→ GIVEN PROBLEM: Select every line of the material that contains the string "resolution", matching case exactly, and copy those lines.

→ DATA TO USE:
━━━

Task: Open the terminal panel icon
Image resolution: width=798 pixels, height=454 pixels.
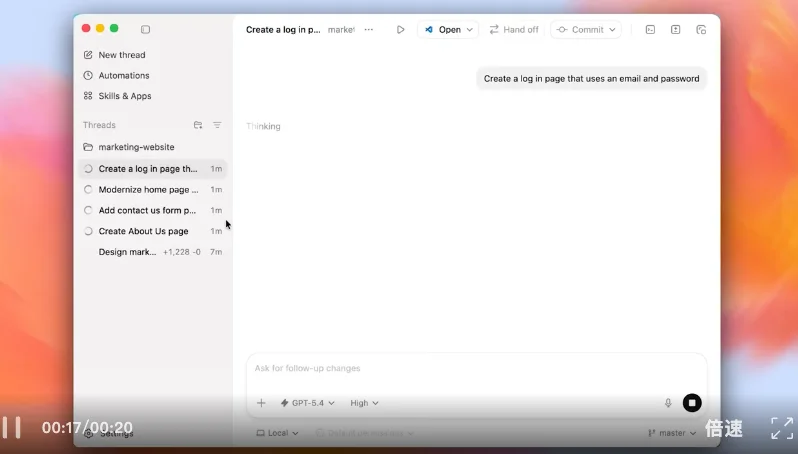Action: click(x=650, y=30)
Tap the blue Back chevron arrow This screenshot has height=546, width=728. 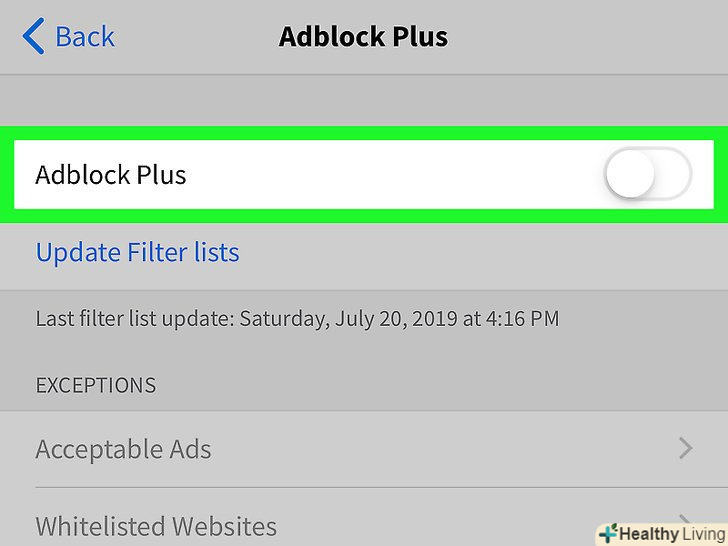click(32, 38)
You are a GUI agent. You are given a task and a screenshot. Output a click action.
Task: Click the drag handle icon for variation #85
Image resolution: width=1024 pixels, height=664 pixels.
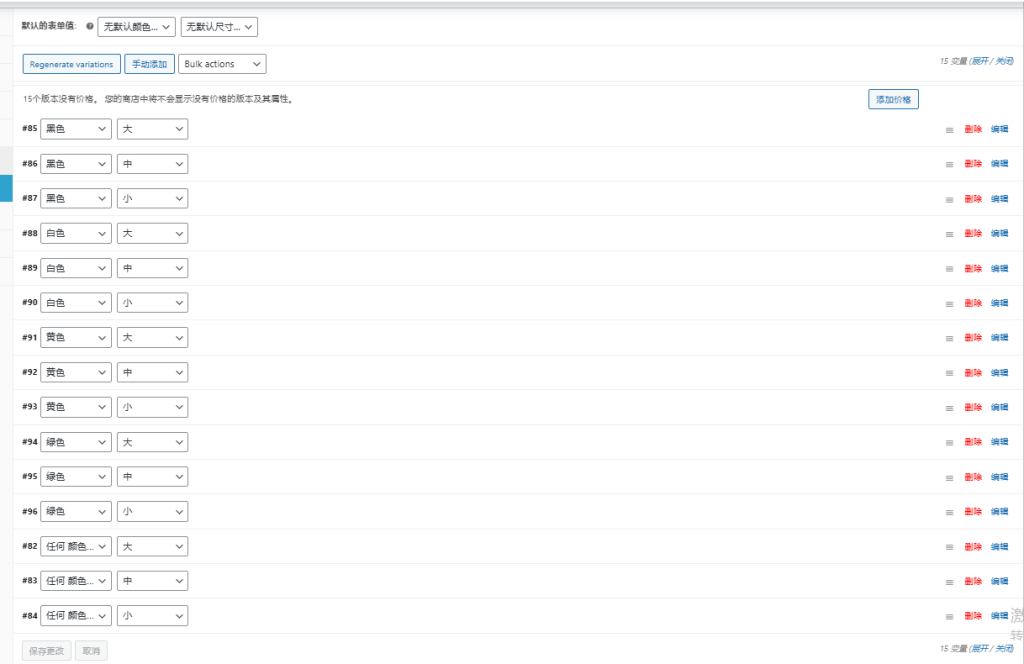(x=949, y=129)
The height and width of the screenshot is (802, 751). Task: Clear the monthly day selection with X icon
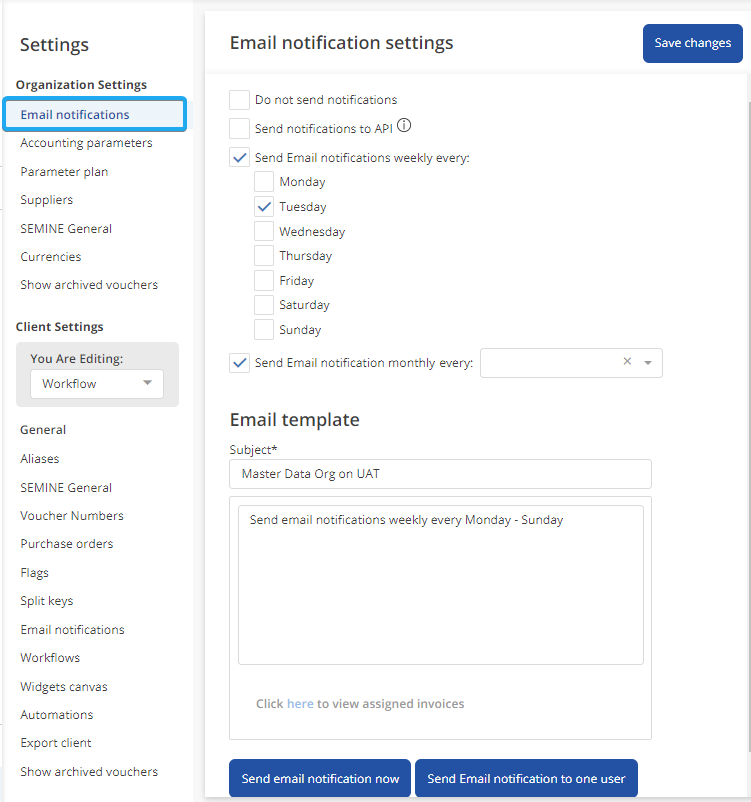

━━━

→ RESPONSE FOR THIS EXERCISE:
Image resolution: width=798 pixels, height=454 pixels.
Image resolution: width=1024 pixels, height=664 pixels.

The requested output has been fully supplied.